Material on locating words and on-screen elements
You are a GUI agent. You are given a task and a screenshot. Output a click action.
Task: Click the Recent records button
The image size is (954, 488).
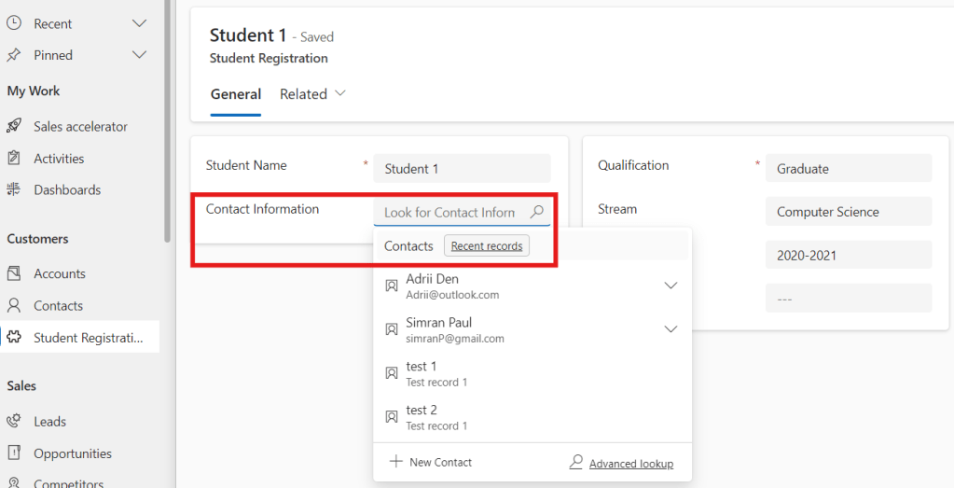[x=486, y=246]
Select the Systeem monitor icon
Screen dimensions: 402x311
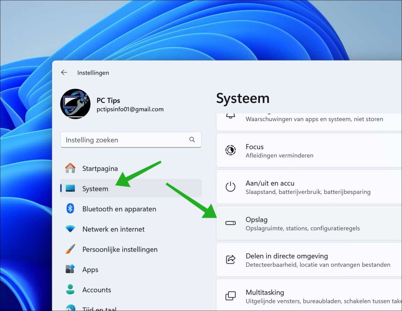(x=71, y=188)
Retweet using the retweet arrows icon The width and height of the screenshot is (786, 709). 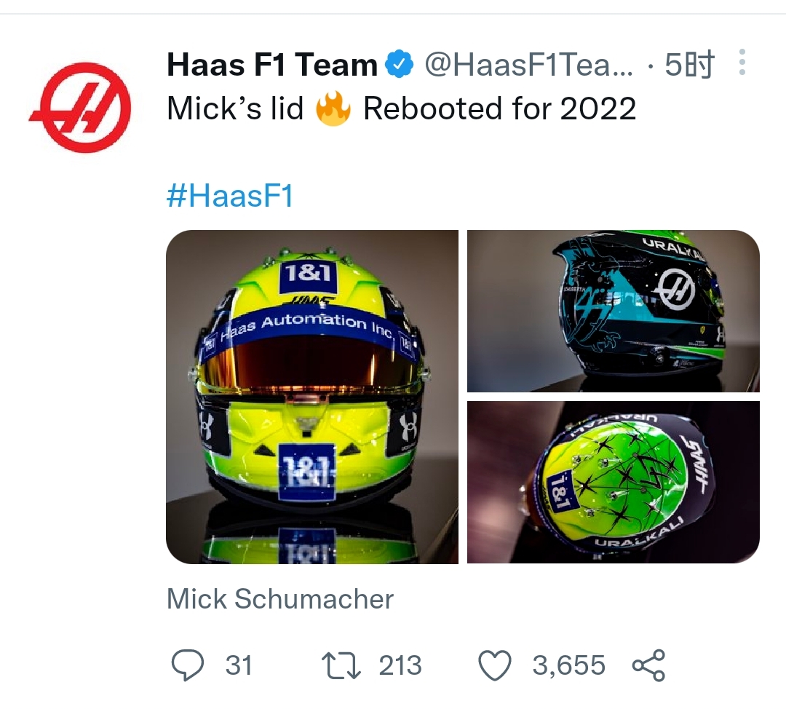pyautogui.click(x=341, y=665)
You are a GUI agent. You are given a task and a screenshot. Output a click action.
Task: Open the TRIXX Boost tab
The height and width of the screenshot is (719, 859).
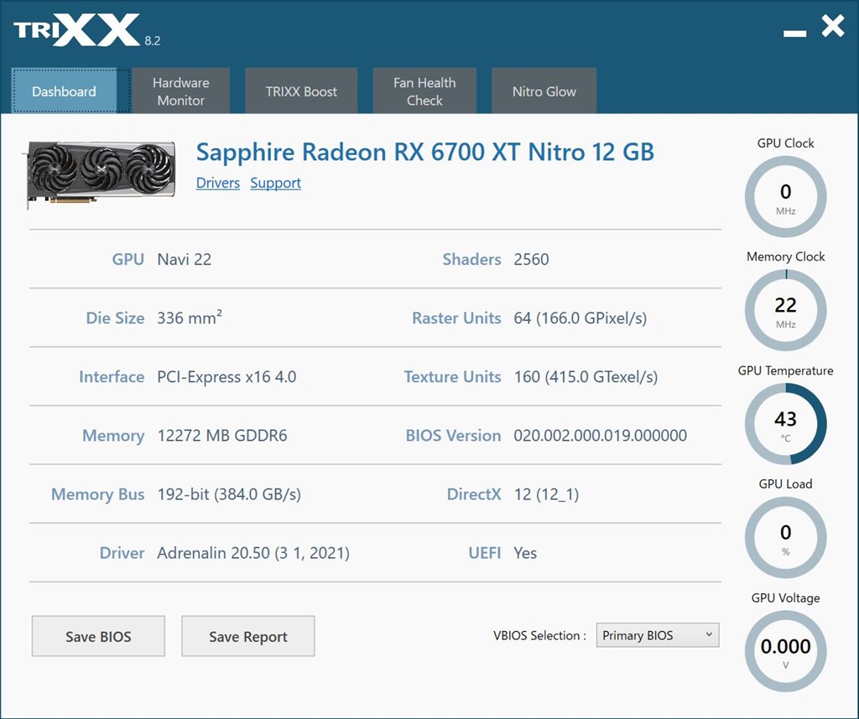click(x=301, y=91)
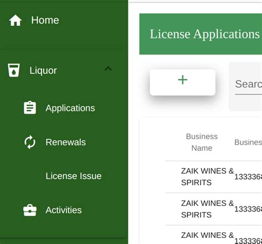Click the first row's 133336 business number
This screenshot has width=262, height=244.
248,177
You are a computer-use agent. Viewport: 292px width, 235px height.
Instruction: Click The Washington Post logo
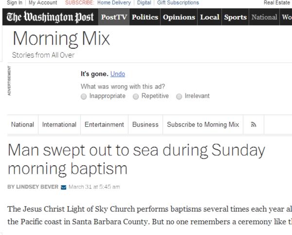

Given problem
Rewrite everything from the line containing "You are a computer-use" down to the end of the material as a JSON list of strings, one string per line, skipping blank lines. Omit the pictures.

Task solution
[
  "You are a computer-use agent. Viewport: 292px width, 235px height.",
  "Instruction: Click The Washington Post logo"
]